▶ **EXERCISE DESCRIPTION**:
Your reply must be one number: the count of lines in the data below that contain "will".

Saved data entries
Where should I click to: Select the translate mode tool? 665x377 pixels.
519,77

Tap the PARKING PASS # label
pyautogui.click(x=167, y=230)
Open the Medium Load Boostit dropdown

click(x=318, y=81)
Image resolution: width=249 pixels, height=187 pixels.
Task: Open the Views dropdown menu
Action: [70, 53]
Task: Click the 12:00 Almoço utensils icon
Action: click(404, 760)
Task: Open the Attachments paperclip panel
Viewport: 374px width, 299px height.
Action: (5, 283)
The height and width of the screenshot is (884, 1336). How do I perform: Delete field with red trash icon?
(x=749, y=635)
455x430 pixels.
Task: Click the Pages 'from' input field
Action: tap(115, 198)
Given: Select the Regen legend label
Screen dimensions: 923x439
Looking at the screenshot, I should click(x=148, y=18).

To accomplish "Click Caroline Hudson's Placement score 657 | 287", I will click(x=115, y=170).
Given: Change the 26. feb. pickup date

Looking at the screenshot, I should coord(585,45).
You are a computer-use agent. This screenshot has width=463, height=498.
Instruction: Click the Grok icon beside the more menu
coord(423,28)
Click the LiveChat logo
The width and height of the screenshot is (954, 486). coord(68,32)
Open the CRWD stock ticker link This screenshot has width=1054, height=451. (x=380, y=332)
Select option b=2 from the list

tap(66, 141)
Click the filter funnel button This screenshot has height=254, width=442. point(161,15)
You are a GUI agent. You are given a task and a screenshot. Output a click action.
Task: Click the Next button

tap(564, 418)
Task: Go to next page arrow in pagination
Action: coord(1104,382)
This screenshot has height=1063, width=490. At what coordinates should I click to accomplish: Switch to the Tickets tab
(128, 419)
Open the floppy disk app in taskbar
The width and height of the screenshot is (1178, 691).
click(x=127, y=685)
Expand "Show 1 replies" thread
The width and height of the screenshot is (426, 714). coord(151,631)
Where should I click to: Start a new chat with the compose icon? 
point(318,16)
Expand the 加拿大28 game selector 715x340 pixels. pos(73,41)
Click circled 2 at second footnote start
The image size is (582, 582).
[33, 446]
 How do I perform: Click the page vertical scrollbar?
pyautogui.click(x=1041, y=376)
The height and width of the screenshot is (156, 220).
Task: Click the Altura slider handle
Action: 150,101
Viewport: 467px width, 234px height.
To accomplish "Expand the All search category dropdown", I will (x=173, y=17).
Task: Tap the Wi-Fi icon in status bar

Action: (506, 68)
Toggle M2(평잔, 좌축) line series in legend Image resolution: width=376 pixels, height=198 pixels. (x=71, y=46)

▶ **WRITTEN SOLUTION**:
2